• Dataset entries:
Segment Open

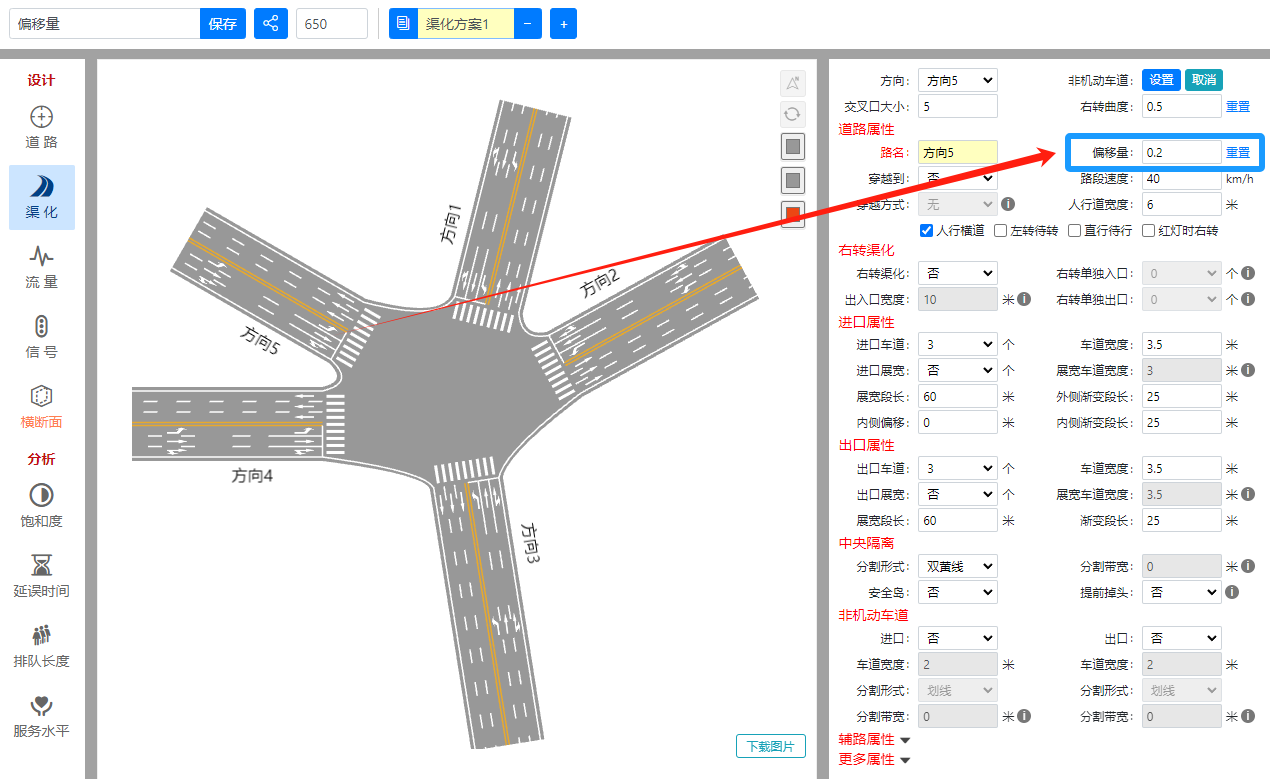Click the share icon button
The image size is (1270, 779).
(270, 24)
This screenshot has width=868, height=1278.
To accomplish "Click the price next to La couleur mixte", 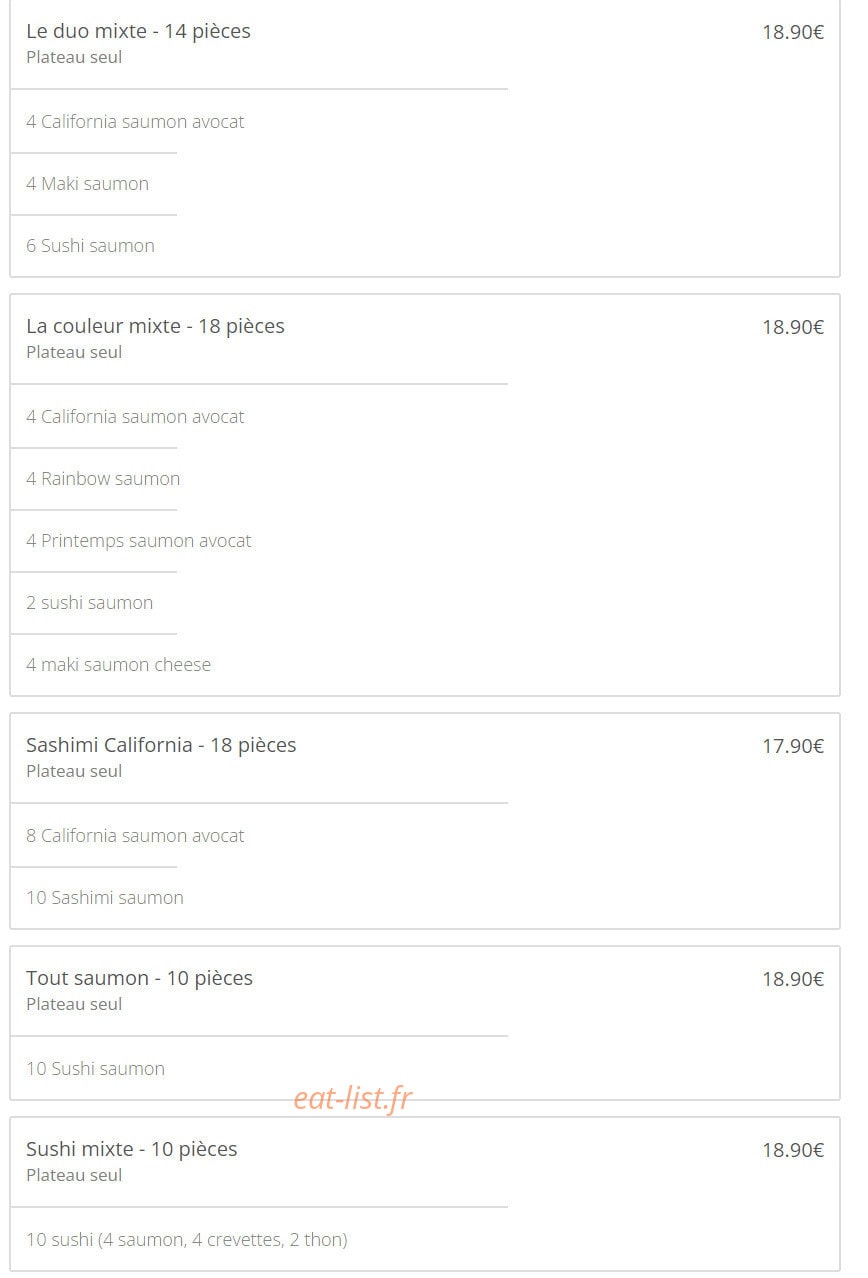I will 793,327.
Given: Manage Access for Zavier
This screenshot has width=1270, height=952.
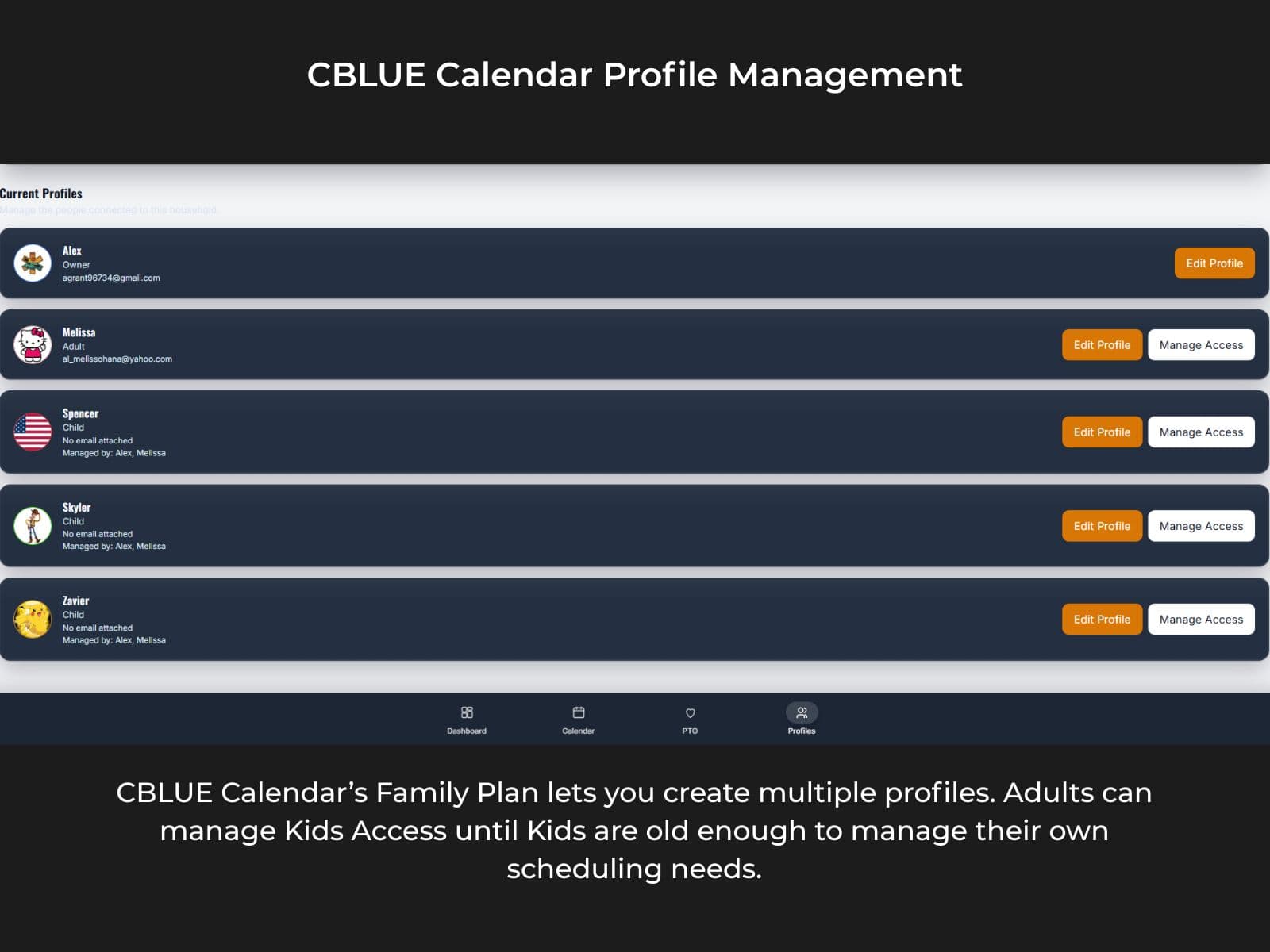Looking at the screenshot, I should [x=1201, y=619].
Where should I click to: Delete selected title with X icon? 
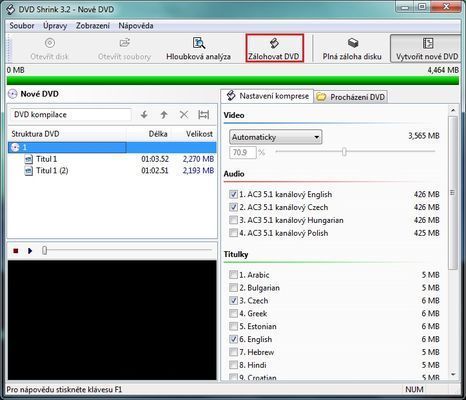[x=184, y=115]
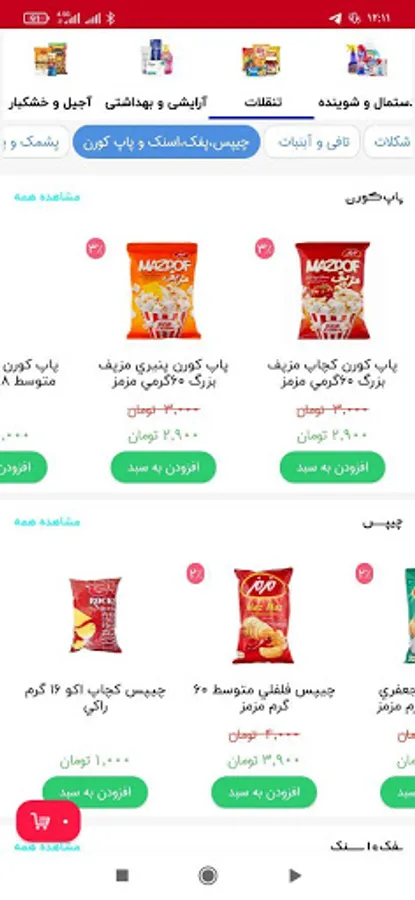This screenshot has height=900, width=415.
Task: Tap discount badge on Mazmaz pepper chips
Action: tap(195, 573)
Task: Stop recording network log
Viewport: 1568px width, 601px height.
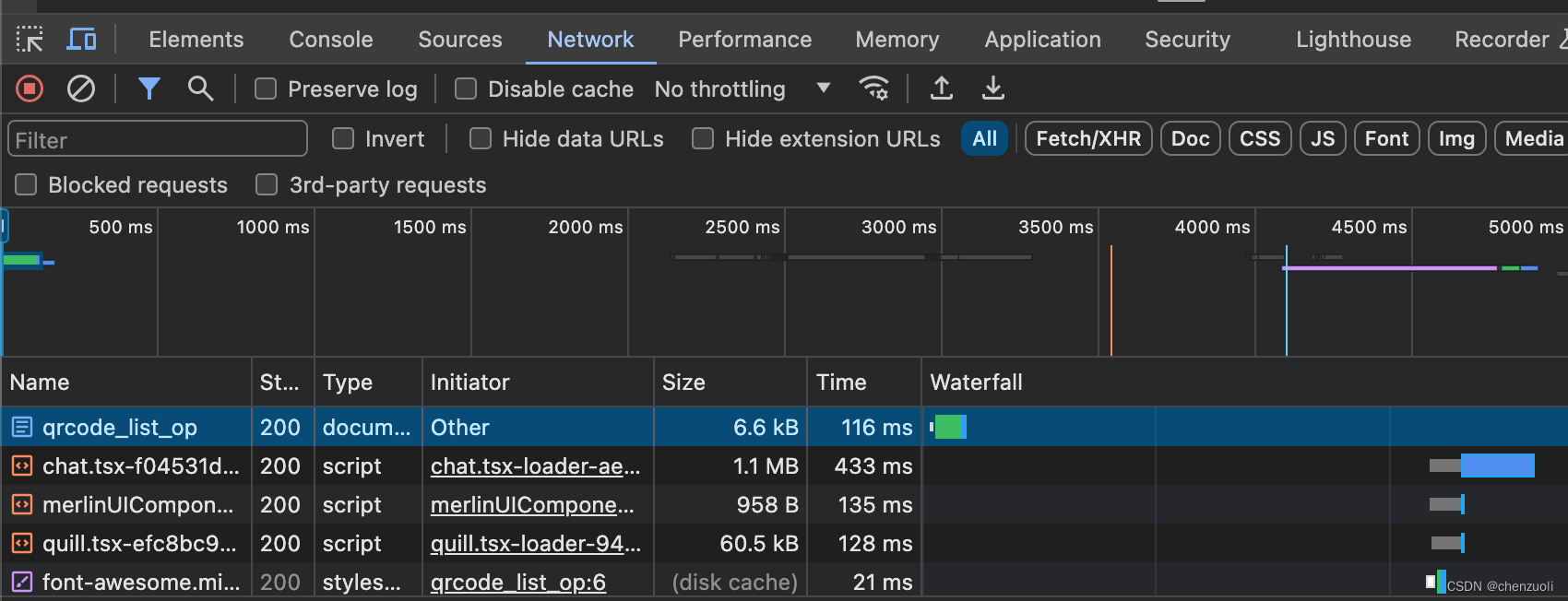Action: pyautogui.click(x=30, y=89)
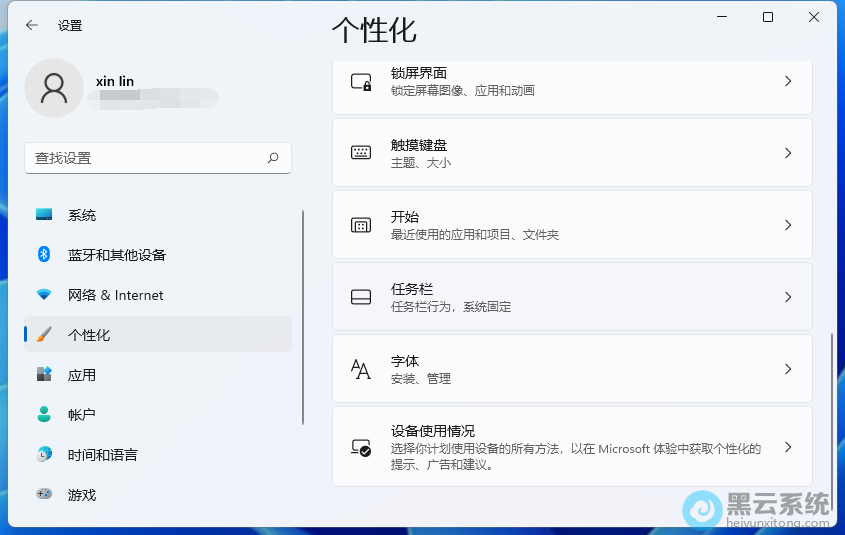The height and width of the screenshot is (535, 845).
Task: Open the 开始 settings row
Action: [572, 225]
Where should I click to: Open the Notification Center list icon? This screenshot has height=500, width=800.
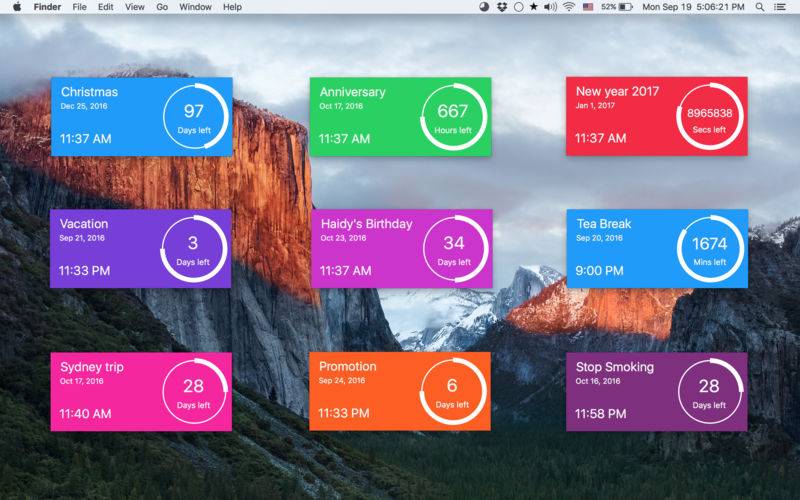(x=780, y=7)
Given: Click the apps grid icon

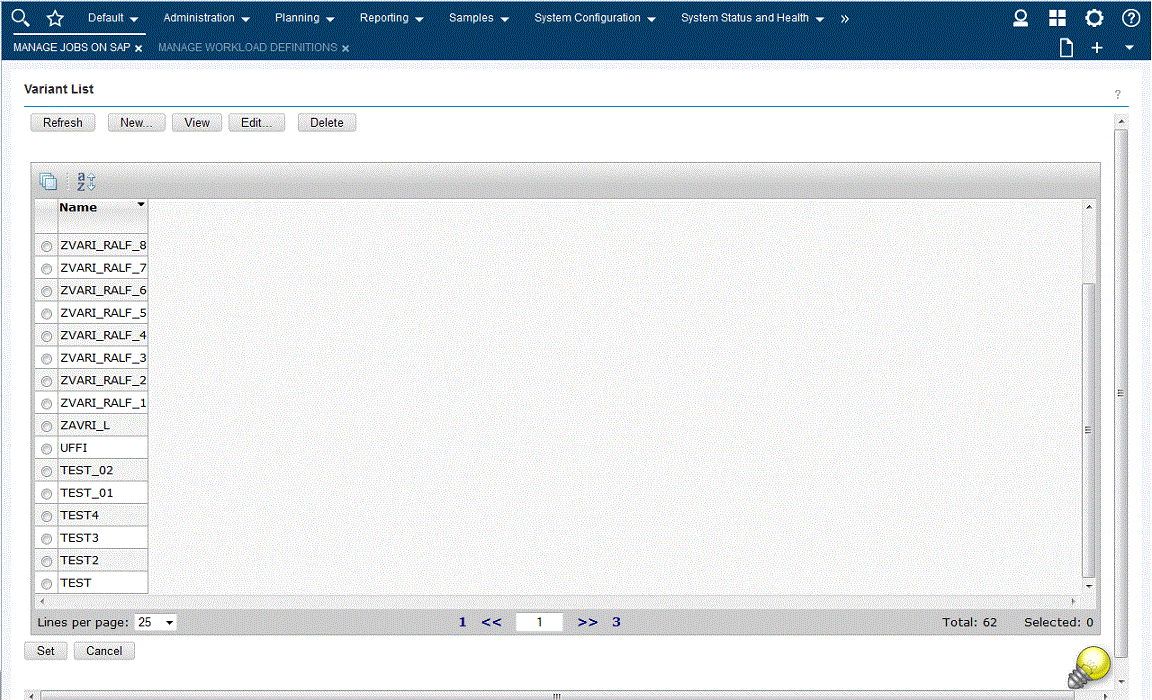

Segment Closed

• Task prompt:
Copy out, exactly and without pictures, each line from the one containing "Where should I click to: Open" through the final line of the entries, both ends included.

• Written solution:
Where should I click to: Open the Notification Center list icon? This screenshot has height=500, width=800.
(x=780, y=7)
Given: Click the apps grid icon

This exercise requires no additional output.